Postscript (Sent privately by Narasingha Sil, on March 22nd, 2002):

Recently I read Jeffrey Kripal’s very interesting and very revealing piece “A Garland of Talking Heads for the Goddess: Some Autobiographical and Psychoanalytic Reflections on the Western Kali” in Alf Hiltebeitel & Kathleen Erndl, Eds. Is the Goddess a Feminist? The Politics of South Indian Goddesses (New York: New York University Press, 2000). Kripal’s analysis of Kali is as artful and artificial as the unspoken but yet hollered at messages of his autobiographical tidbits are sincere in the article.

We learn that prior to joining graduate school at Chicago, Jeffrey was training to be a monk or a minister at a Catholic seminary, where he was “forced to explore the interfaces between sexuality and spirituality” and he felt “more than tortured by [his] own psychosexual pathologies.” By “psychosexual pathology” Kripal means, as he put parenthetically, anorexia nervosa. This means, as is well known, a pathological condition in! which the patient cannot retain any food (or feces, if we choose to go by a Kripal-like psychoanalytic symbolism which he applied to Ramakrishna) in the body.

He also writes that he felt his readings in Christian bridal mysticism somewhat unholy because of its apparent homoeroticism. However, upon further cogitations (or perhaps, meditations) on the subject Kripal “came to a rather surprising conclusion in regard to [his] own mystico-erotic tradition: heterosexuality is heretical.” He then tells readers that his “religious life was quite literally killing [him]” – his “body weight had sunk well below the normal.” It was at this juncture that the future biographer of Ramakrishna turned his attention to stuff Hindu and chanced upon the Bengali priest of Dakshineshwar.

As some of us are aware, Kripal had provided a psychological explanation of Ramakrishna’s reported diarrhea and constipation that the former condition indicated his desire for sodomy and the latter his fear of anal penetration. Anyone who has read my review of Kali’s Child in the Statesman will recall my reaction to this sort of gratuitous and purposive psychologizing.

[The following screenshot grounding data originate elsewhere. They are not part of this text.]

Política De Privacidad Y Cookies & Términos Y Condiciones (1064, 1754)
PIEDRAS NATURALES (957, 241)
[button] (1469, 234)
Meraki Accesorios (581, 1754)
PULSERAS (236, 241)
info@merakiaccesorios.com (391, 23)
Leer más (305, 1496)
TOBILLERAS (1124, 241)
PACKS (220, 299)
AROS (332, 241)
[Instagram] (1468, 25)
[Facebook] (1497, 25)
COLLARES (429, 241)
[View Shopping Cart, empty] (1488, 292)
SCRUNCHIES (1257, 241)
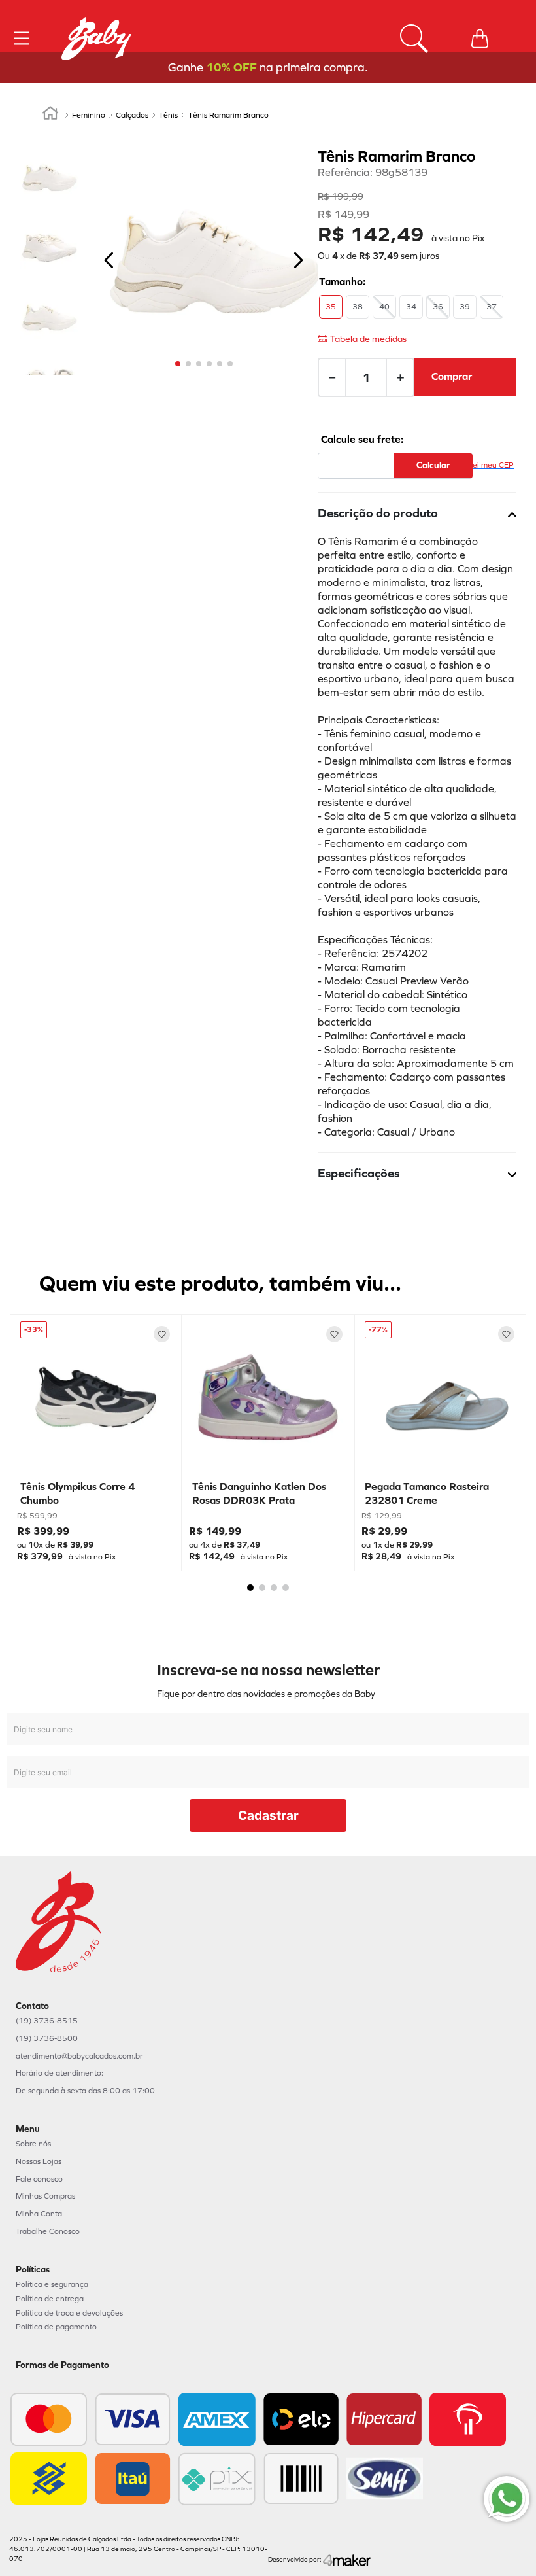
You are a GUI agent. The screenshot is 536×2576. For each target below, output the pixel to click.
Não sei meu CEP (483, 465)
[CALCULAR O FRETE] (433, 465)
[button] (331, 307)
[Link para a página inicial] (50, 115)
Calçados (132, 115)
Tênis (168, 115)
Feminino (88, 115)
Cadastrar (268, 1815)
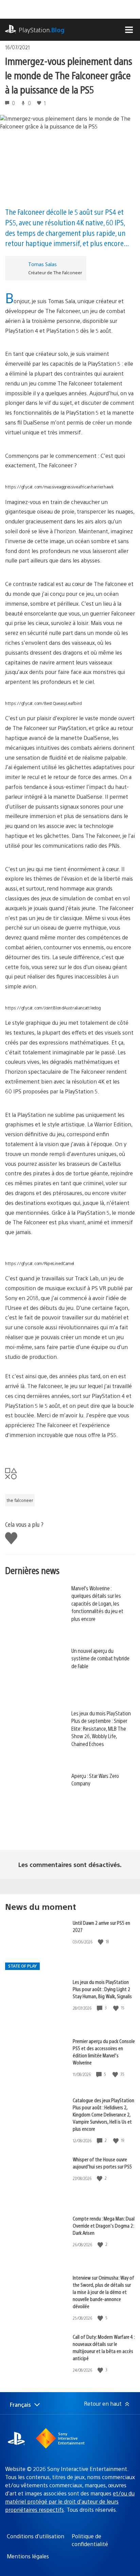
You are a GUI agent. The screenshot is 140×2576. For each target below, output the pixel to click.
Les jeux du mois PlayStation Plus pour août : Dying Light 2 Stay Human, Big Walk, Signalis (102, 1988)
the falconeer (20, 1500)
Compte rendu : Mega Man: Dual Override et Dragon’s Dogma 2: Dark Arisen (104, 2225)
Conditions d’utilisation (35, 2536)
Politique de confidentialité (90, 2539)
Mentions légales (28, 2556)
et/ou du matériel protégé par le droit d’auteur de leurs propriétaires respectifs (70, 2501)
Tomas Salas (42, 264)
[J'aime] (101, 1941)
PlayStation (42, 30)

I now think that Kripal’s personal experiences (somewhat “dark” and definitely “pathological” or, to quote his own expression, “psychosexual”) at the seminary have something to do with his understanding of Ramakrishna’s ecstasy via (what some psychologists would call) “projective introversion.” What (or who) we have in Kali’s Child is not a tormented Ramakrishna (that he has imagined) but the transformed figure of a “tormented Jeffrey Kripal (that he has concealed). His insistence on his heterosexual orientation is actually a cover for his “forced” entry into the world of Christian bridal mysticism (which considers heterosexuality heretical) at the seminary, Kripal majar kuti(“mansion of mirth”), his own Dakshineshwar.

It is becoming clear now why Dr. Kripal, while protesting his heterosexuality is at the same time engaged in the viparita enterprise of sacralizing homosexuality through, conveniently, an ! “other” figure or (in the jargon of the black marketers) a front man – the Hindu Ramakrishna.